**TEXTE À LIRE**
════════
Imaginez une petite ville au beau milieu de nulle part. Une école ordinaire, où manquer les cours est glorifié, mais où s’y intéresser signifie s’exposer aux moqueries. Une petite ville qui voit près des deux tiers de ses filles fraîchement diplômées se marier et mettre au monde un enfant... pour divorcer moins d’un an plus tard. Ajoutez à cela l’étroitesse d’esprit de certains, une dose de patriarcat envahissant et un gros problème d’alcoolisme sociétal pour obtenir cocktail explosif.

Vous comprenez sans doute qu’aux yeux des locaux, la voix d’une femme vaut peut-être la moitié de celle d’un homme... et encore. Pendant longtemps — trop longtemps en fait —, j’ai tenu cette réalité pour acquise. Il m’aurait peut-être fallu encore plus longtemps pour comprendre ce qu’elle impliquait si je n’avais pas eu la chance de participer à des discussions honnêtes, profondes et respectueuses autour de la question des genres, chose qui m’était impensable auparavant. Aujourd’hui encore, je dois rassembler tout mon courage avant d’en parler.

Avec du recul, un véritable tournant pour moi a été ma participation à des activités bénévoles de la Croix-Rouge. Cet organisme m’a fait voir les mille et une possibilités que recelait l’éducation informelle. Je les ai saisies du mieux que j’ai pu, au départ en tant qu’apprenante et, bien assez vite, à titre de formatrice et d’animatrice à part entière. Petit à petit, les choses ont commencé à changer. J’ai fait la connaissance de nombreuses personnes, d’Ukraine ou d’ailleurs. Les frontières de ma ville ne m’apparaissaient plus aussi hermétiques, maintenant que les avait pénétrées un savoir bienvenu.

C’est arrivé en 2014, en plein cœur de l’Euromaïdan, dans les pleurs et les souffrances caractéristiques du conflit armé imminent. Apogée de la violence, la guerre est une réponse définitive à une question qui n’en est pas une. Pour ma part, j’avais des questions bien réelles et plutôt simples de surcroît : « Pourquoi tout ceci est-il en train d’arriver? À quoi ça sert? »

C’est ma quête de réponses qui m’a menée à la Croix-Rouge, où je suis devenue coordonnatrice jeunesse à temps plein, cette fois à Kiev.

Les révélations qui s’offraient à moi me laissaient consternée et, étrangement, revigorée. Il ne faut pas se fier aux apparences. Il n’y a pas deux histoires pareilles. La violence prend racine profondément, autant dans l’histoire de l’humanité que dans l’existence de chaque individu. Si l’on veut transformer l’humanité, le travail doit d’abord passer par l’individu : d’où l’importance de l’éducation humanitaire. J’ai compris qu’une part de ce travail me revenait. Je devais devenir un modèle et personnifier les changements que je souhaitais voir se produire. Étrangement, c’est à ce moment que ma féminité, la pièce manquante au puzzle, a fait son apparition. Être femme, c’est changer les autres en changeant d’abord soi-même — pour son propre mieux-être et non celui des autres. Je me rappelle m’être dit qu’il s’agissait de la conclusion la plus sensée qui soit.
════════
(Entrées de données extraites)
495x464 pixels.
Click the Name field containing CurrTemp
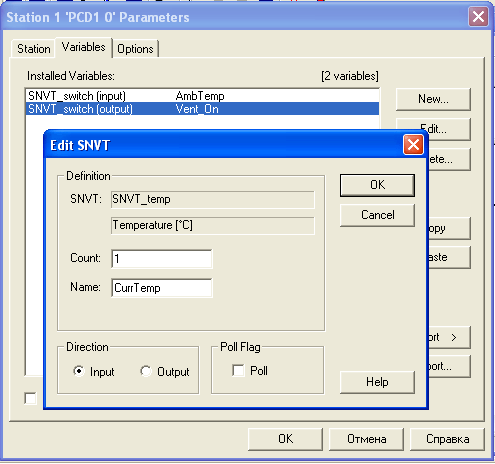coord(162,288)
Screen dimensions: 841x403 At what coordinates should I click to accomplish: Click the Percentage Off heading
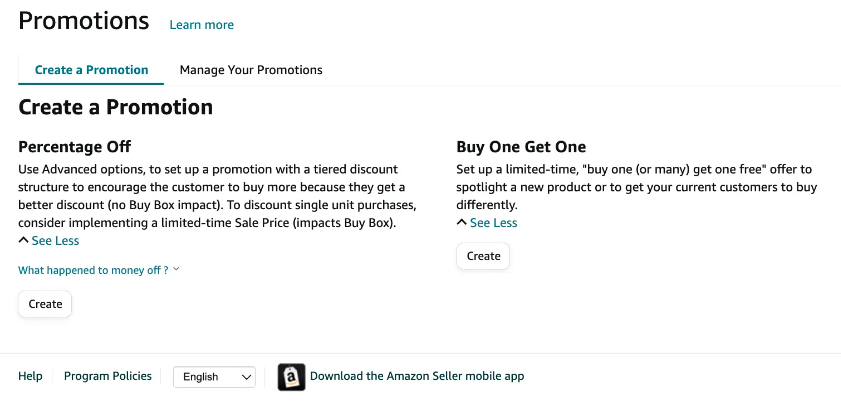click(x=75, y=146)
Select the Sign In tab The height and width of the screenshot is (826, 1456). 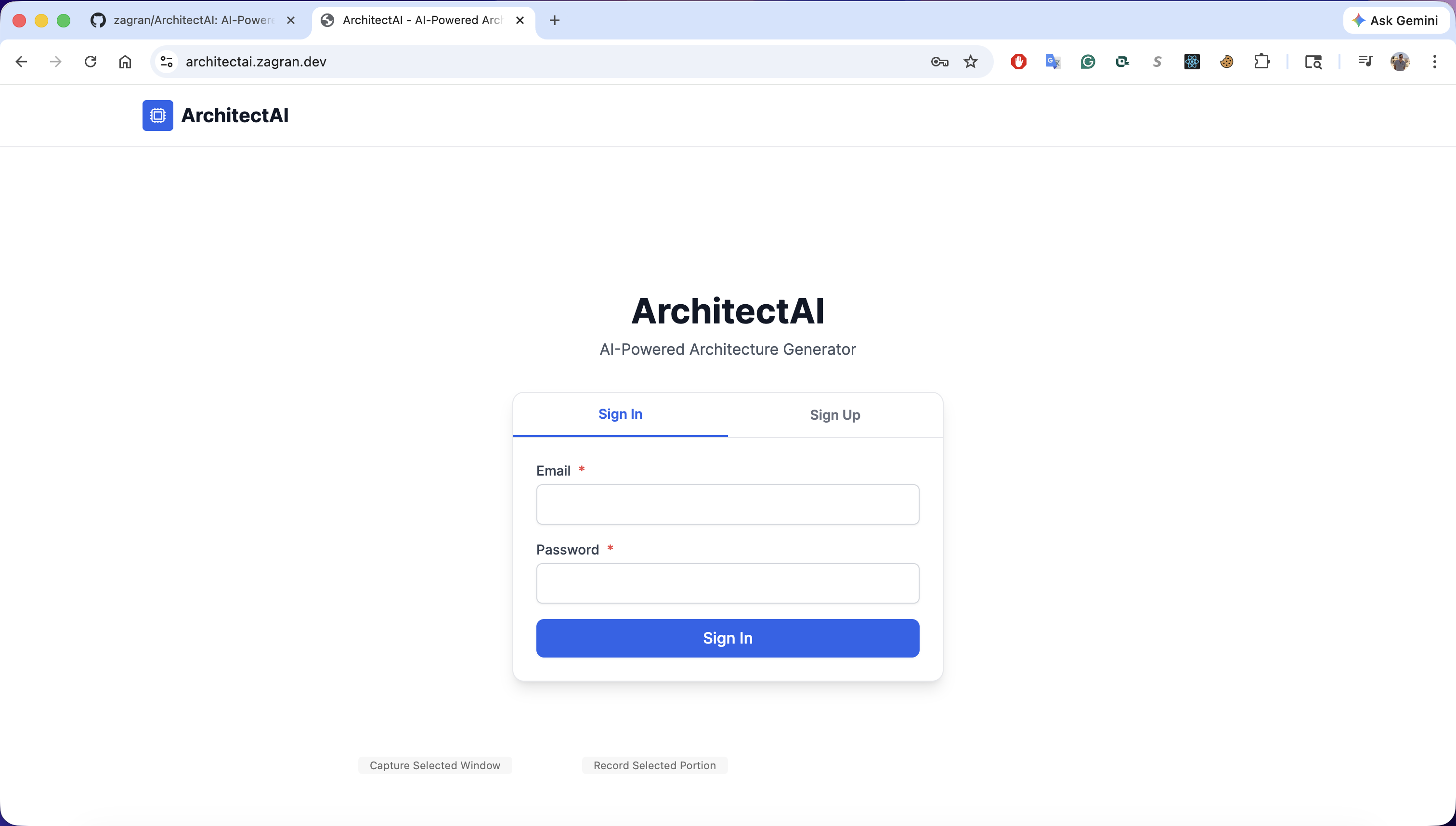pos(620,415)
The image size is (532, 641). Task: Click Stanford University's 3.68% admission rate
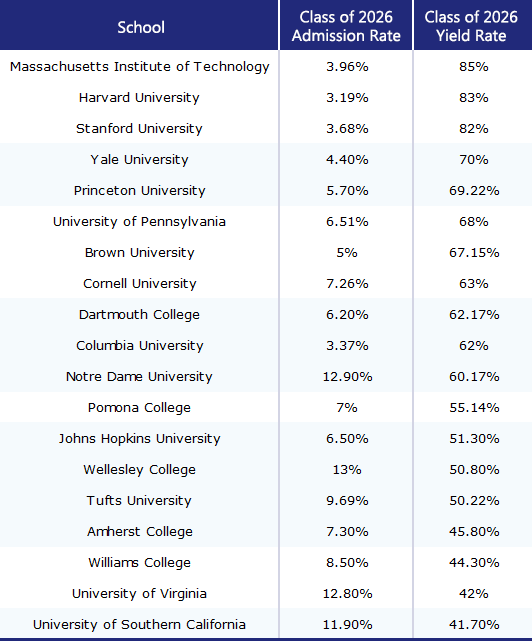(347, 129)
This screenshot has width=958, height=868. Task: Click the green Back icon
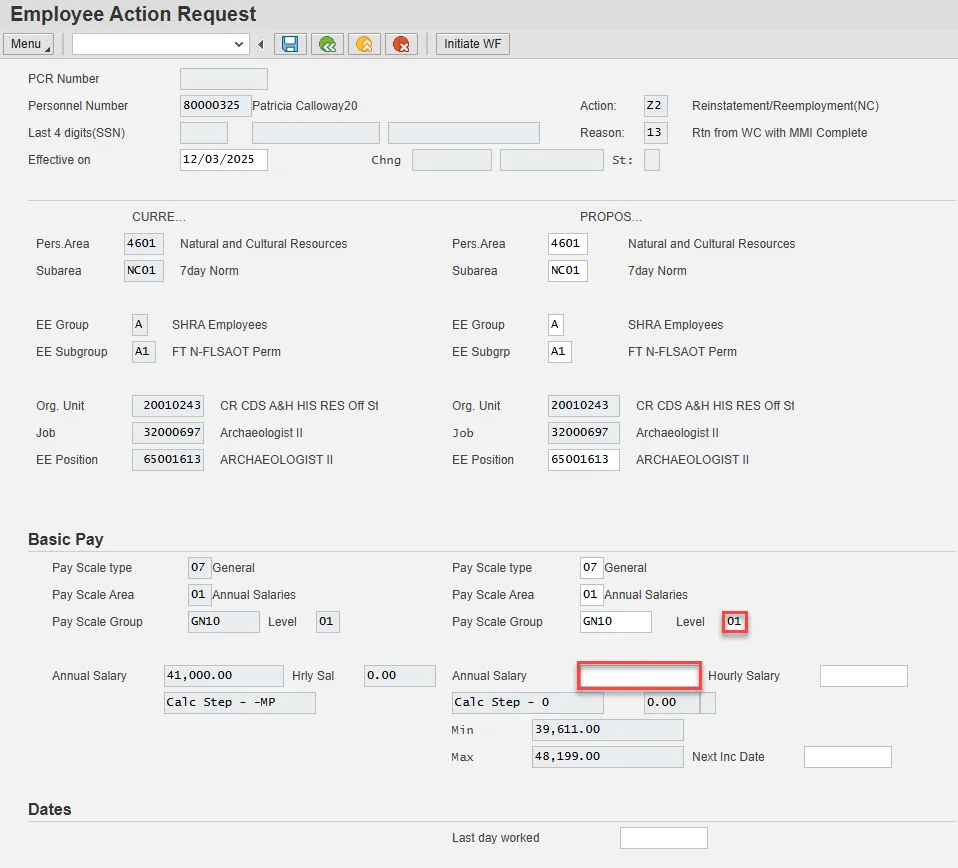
════════
**TRAVAIL À FAIRE**
**A)** Reformulez sous forme de liste le paragraphe du texte qui commence par « Avec du recul, un véritable tournant », en gardant ses faits essentiels.
**B)** Pour chaque affirmation, dites si elle concorde avec le texte (oui ou non) et citez mot pour mot le passage qui tranche.
(i) Dans la petite ville décrite, s'intéresser aux cours expose aux moqueries.
(ii) Le poste de coordonnatrice jeunesse à la Croix-Rouge était à temps partiel.
(iii) Les événements évoqués se sont produits en 2016.
Appuyez-vous uniquement sur le texte.

**RÉSULTATS OBTENUS**
**A)**
- Le bénévolat à la Croix-Rouge a été pour moi un vrai tournant.
- Cet organisme m'a montré les nombreuses possibilités de l'éducation informelle.
- J'y ai d'abord participé comme apprenante, puis rapidement comme formatrice et animatrice.
- Les choses ont peu à peu changé, et j'ai rencontré beaucoup de gens, d'Ukraine ou d'ailleurs.
- Grâce à ce savoir, les frontières de ma ville me semblaient moins hermétiques.

**B)**
(i) Oui : « où s’y intéresser signifie s’exposer aux moqueries ».
(ii) Non : « où je suis devenue coordonnatrice jeunesse à temps plein, cette fois à Kiev ».
(iii) Non : « C’est arrivé en 2014, en plein cœur de l’Euromaïdan ».